Guidelines my ass

Mike Steindel (CLaw7MAn@webtv.net)
Sat, 19 Jun 1999 02:39:01 -0700 (PDT)


Whats this crap about pigs needing better guidelines regarding the use
of Medical Cannabis. Whats it gonna take for these cretins to stop
bullying the sick. They bust into a patients home its gotta be obvious
that their not Drug KingPins. If they are,  then were are the guys with
the uzi's and the armored mercedes. These people aren't wearing armani
suits and sporting platinum presidents on their wrists. I think the real
question is how do you teach a pig to be an empathetic human who
believes in the dignity of life. Is that possible. I don't think so. We
don't need better guidelines we need law enforcement that is willing to
follow the law.... This is just like what happened to the homeless woman
in Los Angeles, pigs taking advantage of the less fortunate. Bullies
pusing their weight around.   mike

 
US WA: Editorial: MMJ: Both Cops And Patients Need Better Guidelines
URL: http://www.mapinc.org/drugnews/v99.n644.a09.html
Newshawk: John Smith 
Pubdate: Thu, 17 Jun 1999 
Source: Seattle Times (WA) 
Copyright: 1999 The Seattle Times Company 
Contact: opinion@seatimes.com 
Website: http://www.seattletimes.com/ 
Related: http://www.mapinc.org/drugnews/v99.n630.a01.html 

BOTH COPS AND PATIENTS NEED BETTER GUIDELINES 

WASHINGTON voters made two things clear last fall when they approved
Initiative 692, the medical-marijuana law: 

1.  Police must treat sick patients with compassion. 

2.  Patients must abide by reasonable limits. 

The unfortunate case of David Means, profiled by Seattle Times reporter
Carol Ostrom on June 14, demonstrates that neither cops nor patients
have yet found the appropriate balance between rights, responsibilities
and respect for the voters' will.  State and local authorities should
redouble their efforts to ensure that all parties comply with the spirit
and letter of the law.

Means suffers from seizures and had obtained legally required
documentation from a licensed medical doctor.  He grew his own supply
in his West Seattle apartment - and made sure to keep both the text of
the law and his medical documentation accessible to law enforcement.  

The home was raided in May; police destroyed 40 marijuana plants and
confiscated his growing equipment. 
That's not all.  

They apparently trashed the place.  Means' apartment manager said it
looked "like a tornado came through his apartment" after the cops
left.  Means also says the cops taunted and provoked him after
handcuffing him.  He was arrested and released without any charges
filed. 
This apparent disregard for Means' dignity and property is appalling. 
It's exactly the kind of boorish behavior I-692 sought to end.  Police
officials say the case is under investigation and more training is
planned.  Those who conducted the destructive raid at Means' apartment
need more than training; they ought to be disciplined.
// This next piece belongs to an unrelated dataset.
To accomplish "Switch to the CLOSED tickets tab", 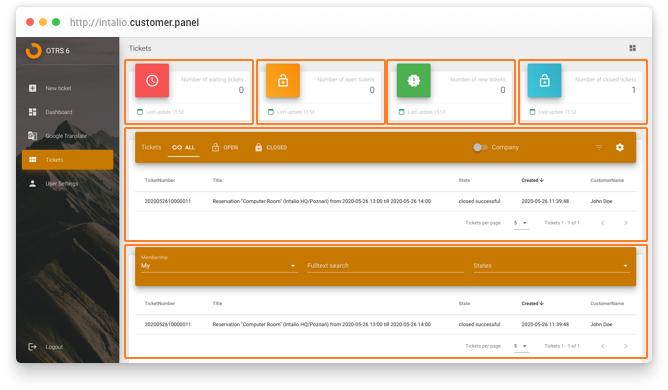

The case is complicated by Means' unilateral decision to share his
personal supply of medical marijuana with other patients.  The law
does not address distribution.  Moreover, although it states that
qualifying patients may possess a 60-day supply for personal medical
use, it does not define a 60-day supply.

The Legislature failed this year to assign a state agency to write
implementation rules for I-692.  Gov.  Gary Locke should take the
lead in forming a multi-agency task force to craft clear, rational
guidelines for enforcement of the popular medical-marijuana law. 
Members should include representatives from the Washington State Medical
Quality Assurance Commission, the Attorney General's office, patient
advocate groups (such as the Capitol Hill Compassion in Action or Green
Cross Patient Co-op), doctors, police officers and academic researchers. 

Until that happens, though, ambiguities in the medical-marijuana law are
no excuse for police raids against sick patients.  What happened to
David Means should not happen again.